### Problem to work on
Only those lines in the data below from the line containing "StrettoWeb (52, 165)" through the line containing "[button] (759, 165)", both included, should be restated word for word.
START Provided records
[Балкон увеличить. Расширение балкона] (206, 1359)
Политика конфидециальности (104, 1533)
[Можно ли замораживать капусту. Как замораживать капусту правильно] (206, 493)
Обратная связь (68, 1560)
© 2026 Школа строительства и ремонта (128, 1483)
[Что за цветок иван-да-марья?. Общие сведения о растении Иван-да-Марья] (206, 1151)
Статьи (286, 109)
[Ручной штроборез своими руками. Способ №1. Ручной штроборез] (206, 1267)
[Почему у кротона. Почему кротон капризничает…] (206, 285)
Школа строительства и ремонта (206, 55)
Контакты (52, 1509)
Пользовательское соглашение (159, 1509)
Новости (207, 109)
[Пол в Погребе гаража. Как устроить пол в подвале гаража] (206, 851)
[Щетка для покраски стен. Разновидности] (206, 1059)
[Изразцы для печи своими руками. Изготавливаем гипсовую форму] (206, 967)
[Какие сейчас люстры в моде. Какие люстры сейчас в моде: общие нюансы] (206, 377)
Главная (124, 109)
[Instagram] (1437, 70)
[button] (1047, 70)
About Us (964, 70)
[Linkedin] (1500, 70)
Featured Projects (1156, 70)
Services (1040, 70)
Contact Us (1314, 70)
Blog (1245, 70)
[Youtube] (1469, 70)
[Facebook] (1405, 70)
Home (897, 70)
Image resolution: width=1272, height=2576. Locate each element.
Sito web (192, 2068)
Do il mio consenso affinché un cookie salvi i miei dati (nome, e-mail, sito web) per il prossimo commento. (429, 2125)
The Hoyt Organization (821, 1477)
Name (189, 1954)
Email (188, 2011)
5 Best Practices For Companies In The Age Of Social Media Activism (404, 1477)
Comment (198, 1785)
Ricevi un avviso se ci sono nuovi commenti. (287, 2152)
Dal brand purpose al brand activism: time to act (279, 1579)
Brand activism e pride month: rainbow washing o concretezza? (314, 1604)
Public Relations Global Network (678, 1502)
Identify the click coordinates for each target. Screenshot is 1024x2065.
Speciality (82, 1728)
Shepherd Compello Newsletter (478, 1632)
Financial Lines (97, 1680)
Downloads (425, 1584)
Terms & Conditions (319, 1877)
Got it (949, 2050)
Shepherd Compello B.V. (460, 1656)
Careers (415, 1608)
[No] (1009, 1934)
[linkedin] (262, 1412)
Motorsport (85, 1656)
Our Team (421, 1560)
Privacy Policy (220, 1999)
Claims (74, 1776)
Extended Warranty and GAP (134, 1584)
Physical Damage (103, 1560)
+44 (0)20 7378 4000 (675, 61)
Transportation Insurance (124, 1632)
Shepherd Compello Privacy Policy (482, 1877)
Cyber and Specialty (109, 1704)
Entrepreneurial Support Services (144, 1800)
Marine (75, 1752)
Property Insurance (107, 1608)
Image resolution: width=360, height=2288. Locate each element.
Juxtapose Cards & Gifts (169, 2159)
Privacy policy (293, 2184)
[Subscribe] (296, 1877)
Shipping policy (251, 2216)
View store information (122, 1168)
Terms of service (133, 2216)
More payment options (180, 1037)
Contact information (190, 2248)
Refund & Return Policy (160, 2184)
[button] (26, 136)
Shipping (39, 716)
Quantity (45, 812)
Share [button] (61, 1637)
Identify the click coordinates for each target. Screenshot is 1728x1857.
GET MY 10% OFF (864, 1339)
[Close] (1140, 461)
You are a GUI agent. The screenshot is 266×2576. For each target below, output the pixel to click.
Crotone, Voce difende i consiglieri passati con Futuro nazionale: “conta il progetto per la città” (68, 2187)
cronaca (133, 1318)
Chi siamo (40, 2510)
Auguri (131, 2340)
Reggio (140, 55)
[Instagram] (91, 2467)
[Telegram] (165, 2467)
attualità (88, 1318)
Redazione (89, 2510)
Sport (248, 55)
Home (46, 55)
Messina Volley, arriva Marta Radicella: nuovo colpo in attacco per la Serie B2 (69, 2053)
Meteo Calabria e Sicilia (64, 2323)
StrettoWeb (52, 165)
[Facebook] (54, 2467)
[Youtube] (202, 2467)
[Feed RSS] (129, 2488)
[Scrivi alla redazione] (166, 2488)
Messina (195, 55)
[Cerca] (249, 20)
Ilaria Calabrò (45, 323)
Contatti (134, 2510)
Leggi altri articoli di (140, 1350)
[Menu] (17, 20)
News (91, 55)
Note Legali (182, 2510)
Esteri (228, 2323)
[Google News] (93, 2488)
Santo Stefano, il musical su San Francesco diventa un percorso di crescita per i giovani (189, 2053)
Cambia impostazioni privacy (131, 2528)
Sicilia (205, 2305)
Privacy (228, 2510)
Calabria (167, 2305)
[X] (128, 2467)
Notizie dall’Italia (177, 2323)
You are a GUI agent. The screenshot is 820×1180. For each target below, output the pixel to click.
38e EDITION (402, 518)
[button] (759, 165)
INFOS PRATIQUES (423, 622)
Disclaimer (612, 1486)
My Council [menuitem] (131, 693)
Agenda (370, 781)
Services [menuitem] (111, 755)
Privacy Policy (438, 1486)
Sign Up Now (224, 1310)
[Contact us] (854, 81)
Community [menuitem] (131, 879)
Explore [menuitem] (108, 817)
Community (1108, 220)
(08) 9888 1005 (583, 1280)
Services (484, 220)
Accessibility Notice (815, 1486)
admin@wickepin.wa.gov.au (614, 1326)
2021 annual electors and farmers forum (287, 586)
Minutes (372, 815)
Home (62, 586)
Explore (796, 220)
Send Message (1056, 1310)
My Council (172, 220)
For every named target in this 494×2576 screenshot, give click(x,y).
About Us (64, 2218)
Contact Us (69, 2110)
END Provided records
### Solution
StrettoWeb (52, 165)
[Facebook] (54, 2467)
[Youtube] (202, 2467)
[Feed RSS] (129, 2488)
[Scrivi alla redazione] (166, 2488)
Messina (195, 55)
[Cerca] (249, 20)
Ilaria Calabrò (45, 323)
Contatti (134, 2510)
Leggi altri articoli di (140, 1350)
[Menu] (17, 20)
News (91, 55)
Note Legali (182, 2510)
Esteri (228, 2323)
[Google News] (93, 2488)
Santo Stefano, il musical su San Francesco diventa un percorso di crescita per i giovani (189, 2053)
Cambia impostazioni privacy (131, 2528)
Sicilia (205, 2305)
Privacy (228, 2510)
Calabria (167, 2305)
[X] (128, 2467)
Notizie dall’Italia (177, 2323)
You are a GUI agent. The screenshot is 820×1180. For each target below, output the pixel to click.
38e EDITION (402, 518)
[button] (759, 165)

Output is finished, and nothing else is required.